My own preference maybe, but I'd either like them to be more properly hidden from view OR just not giving any fucks about being seen. This middle ground seems a little odd. Imagine that they moved into the back yard and he nails her on a picnic table or against a hot tub or something? Unless part of the kink is to have MORE risk of being seen... in which case leave it in the driveway beside the house but have Rachel relish it? It could become a tease with Will... "if you want this pussy, you have to take it here... now..."

2) Minor thing, but open window tends to mean frosting doesn't matter. No? My own bathroom windows have frosting, but when you open 'em it's just a screen (which you CAN see through)

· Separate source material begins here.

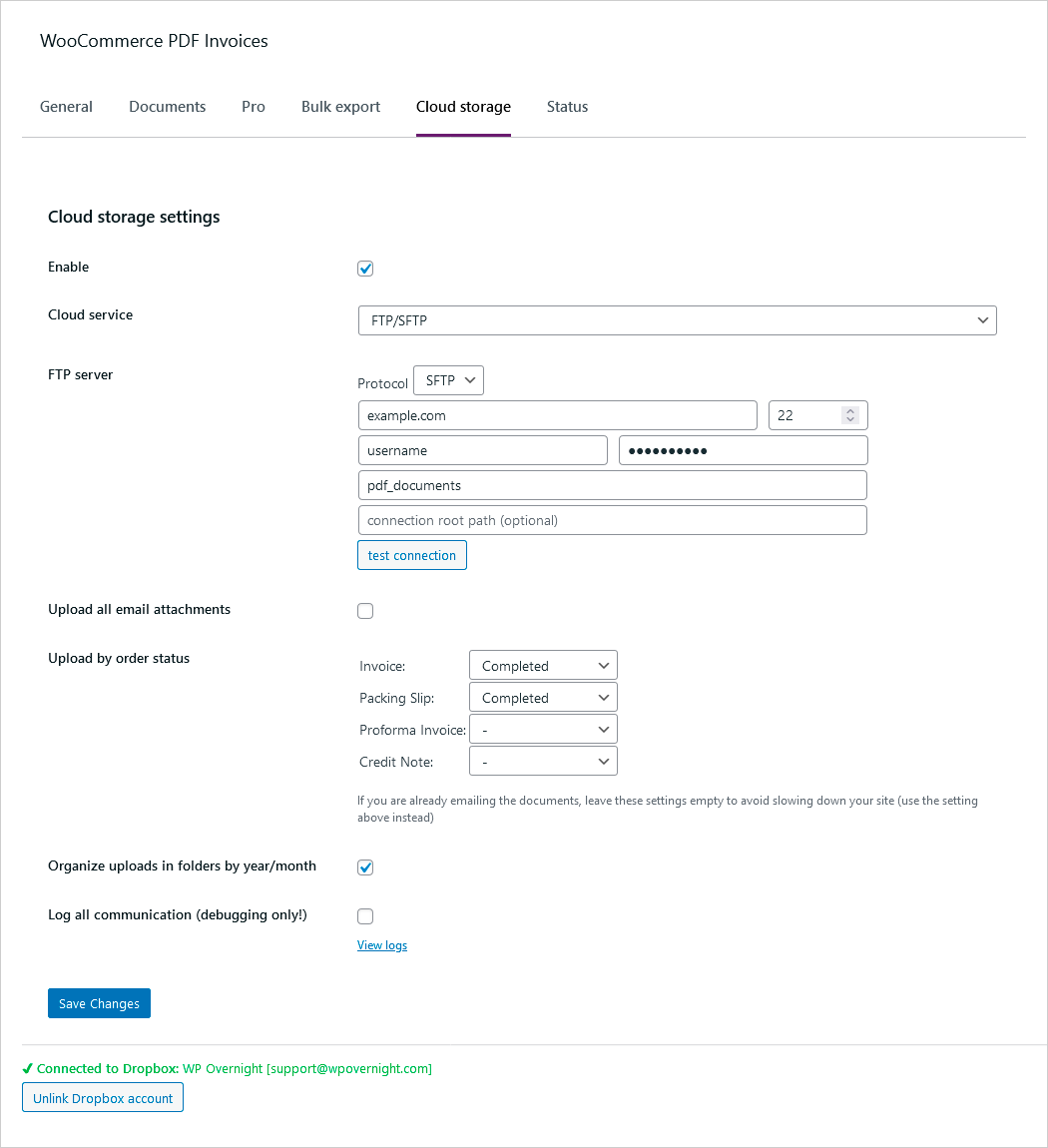Screen dimensions: 1048x1148
Task: Toggle Upload all email attachments checkbox
Action: 365,611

3) spelling: "Wills's head"

4) "They shared a look of lust after the kiss and I could tell the next move." a great example of something that doesn't quite work from the POV... Will has just been eating her (assume: he's facing her) and then kisses her. Not clear how the MC sees both their faces...

5) "While it wasn't as great as her breasts, Rachel had a nice ass". :( This is an oddly backhanded compliment.

6) "The cold temperature of the car's surface provided a strong counterpoint to the heat building up in her body. " - this one is internal to Rachel, no?. Not sure how the MC would see/sense this.

7) Maybe I just don't understand the Hotwire tropes (not my milieu) but I'm fuzzy on what this means: "You can do whatever you want with your hotwife tomorrow. Just make sure you film it for me.". Is this just understood? Is he going to seduce someone else and film it for her? Or is she the Hotwife?"

Overall I think there's a lot to like in your story. You've got a clear scene, some good descriptions, and like I said, some clean prose. I think that giving us more to care about and a bit more insight into the MC and possibly Rachel would enhance this and take it beyond the more mechanistic aspects of "guy watches his wife get nailed on the hood of a car while he masturbates".